Affiliation: University of Waterloo, Waterloo ON, CANADA

Keywords:
g. CRISPR/Cas9; n. other (autosynaptic chromosome elements)

Using CRISPR/Cas9 to simultaneously induce mutations in two or more target genes, commonly referred to as multiplexing, may result in chromosomal rearrangements such as inversions or translocations. While this may be undesirable in some contexts, the ability to recover chromosomal rearrangements targeted to specific sites in the genome is potentially a powerful tool. The frequency of chromosome rearrangements induced by CRISPR/Cas9 multiplexing, however, remains unknown in Drosophila. To estimate the frequency of chromosome rearrangements induced by multiplexing, we developed a self-selecting screening system using Drosophila stocks that carry an autosomal pericentric inversion in what is known as the autosynaptic form. All progeny of normal females crossed to males of these autosynaptic stocks are lethal due to excessive aneuploidy. If an inversion is induced within the female germline, however, and if this inversion is analogous to the inversion in the male autosynaptic line, then it is possible to recover progeny in which aneuploidy is reduced and viability is restored.

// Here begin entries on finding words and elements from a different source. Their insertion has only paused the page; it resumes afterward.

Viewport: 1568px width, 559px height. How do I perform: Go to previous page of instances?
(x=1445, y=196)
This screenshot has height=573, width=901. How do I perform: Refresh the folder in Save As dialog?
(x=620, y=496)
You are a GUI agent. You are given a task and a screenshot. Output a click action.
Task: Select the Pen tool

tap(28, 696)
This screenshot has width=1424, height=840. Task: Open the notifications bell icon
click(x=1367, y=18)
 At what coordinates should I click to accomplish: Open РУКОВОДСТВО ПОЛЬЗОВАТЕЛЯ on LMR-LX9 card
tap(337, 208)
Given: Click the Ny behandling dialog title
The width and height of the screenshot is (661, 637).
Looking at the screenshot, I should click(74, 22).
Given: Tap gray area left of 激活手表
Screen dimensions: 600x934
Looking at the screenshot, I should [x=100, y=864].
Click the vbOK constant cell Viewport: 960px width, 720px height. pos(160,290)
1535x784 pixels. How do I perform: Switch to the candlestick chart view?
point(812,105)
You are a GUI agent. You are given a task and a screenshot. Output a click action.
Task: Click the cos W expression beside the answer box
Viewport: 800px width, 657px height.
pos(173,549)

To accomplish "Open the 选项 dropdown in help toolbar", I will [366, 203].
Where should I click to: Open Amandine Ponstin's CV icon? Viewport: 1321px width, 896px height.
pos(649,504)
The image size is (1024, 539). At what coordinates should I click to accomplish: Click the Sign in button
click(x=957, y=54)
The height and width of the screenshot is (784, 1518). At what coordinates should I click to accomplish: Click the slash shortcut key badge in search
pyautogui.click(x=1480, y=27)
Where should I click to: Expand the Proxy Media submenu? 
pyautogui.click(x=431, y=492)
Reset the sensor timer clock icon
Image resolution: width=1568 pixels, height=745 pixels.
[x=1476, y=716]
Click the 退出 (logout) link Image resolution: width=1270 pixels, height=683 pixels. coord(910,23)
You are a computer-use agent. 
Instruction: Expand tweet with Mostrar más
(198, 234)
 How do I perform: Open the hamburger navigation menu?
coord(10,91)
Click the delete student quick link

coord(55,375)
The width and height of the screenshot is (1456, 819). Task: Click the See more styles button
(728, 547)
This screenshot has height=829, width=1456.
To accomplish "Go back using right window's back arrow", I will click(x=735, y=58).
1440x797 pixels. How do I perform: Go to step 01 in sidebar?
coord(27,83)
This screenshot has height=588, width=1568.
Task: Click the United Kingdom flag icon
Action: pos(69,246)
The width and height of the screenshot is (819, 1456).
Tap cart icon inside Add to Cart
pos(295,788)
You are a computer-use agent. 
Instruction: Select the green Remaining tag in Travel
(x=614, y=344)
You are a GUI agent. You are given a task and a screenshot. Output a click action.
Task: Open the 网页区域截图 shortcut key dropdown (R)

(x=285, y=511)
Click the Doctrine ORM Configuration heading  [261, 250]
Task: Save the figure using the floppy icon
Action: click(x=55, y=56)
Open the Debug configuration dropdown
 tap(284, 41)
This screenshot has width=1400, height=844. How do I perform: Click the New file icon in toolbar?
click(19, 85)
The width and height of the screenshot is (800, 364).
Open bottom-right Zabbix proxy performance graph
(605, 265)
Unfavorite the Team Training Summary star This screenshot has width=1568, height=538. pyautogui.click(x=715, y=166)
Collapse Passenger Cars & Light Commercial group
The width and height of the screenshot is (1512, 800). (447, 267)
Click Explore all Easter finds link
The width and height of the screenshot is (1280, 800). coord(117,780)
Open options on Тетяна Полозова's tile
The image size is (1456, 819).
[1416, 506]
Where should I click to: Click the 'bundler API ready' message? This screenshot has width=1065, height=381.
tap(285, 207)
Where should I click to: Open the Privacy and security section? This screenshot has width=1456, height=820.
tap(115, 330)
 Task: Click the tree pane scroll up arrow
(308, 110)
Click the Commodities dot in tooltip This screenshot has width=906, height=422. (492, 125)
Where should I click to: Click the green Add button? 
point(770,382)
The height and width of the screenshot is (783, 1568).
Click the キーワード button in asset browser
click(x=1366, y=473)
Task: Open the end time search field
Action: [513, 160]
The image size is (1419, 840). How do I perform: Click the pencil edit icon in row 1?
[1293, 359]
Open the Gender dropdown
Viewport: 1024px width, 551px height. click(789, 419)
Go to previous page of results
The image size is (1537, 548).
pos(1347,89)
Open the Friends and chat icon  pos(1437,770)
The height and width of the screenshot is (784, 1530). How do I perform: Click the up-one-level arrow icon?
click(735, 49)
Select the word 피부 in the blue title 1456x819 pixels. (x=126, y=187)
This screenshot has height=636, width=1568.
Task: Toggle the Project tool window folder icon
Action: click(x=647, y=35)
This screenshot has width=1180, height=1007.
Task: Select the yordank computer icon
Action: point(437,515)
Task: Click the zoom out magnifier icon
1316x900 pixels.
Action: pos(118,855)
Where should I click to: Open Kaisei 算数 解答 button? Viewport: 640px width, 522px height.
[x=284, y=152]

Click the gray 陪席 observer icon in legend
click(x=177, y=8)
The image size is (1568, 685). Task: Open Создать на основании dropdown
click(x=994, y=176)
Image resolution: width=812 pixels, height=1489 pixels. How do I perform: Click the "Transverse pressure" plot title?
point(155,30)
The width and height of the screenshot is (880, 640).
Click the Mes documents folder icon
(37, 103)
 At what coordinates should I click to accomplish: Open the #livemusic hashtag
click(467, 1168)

Using this self-selection screening method, we were able to estimate the frequency of viable progeny from females having germline expression of active Cas9 together with ubiquitously expressed sgRNAs targeted to desired inversion breakpoints. Salivary gland polytene chromosome analysis, PCR, and sequencing confirmed the recovery of chromosome breakpoints induced between the two sgRNA target sites. Overall, we demonstrate that CRISPR/Cas9 multiplexing can induce chromosomal rearrangements in Drosophila. In general, the generation of a pericentric inversion within a female germline using CRISPR/Cas9 multiplexing varied depending on the choice of sgRNAs and occurred less than once for every 100 germlines tested. This frequency was also found to be comparable to using FLP/FRT site specific recombination. In using this particular system, we conclude that the induction of chromosomal rearrangements associated with CRISPR/Cas9 multiplexing is not a high frequency event.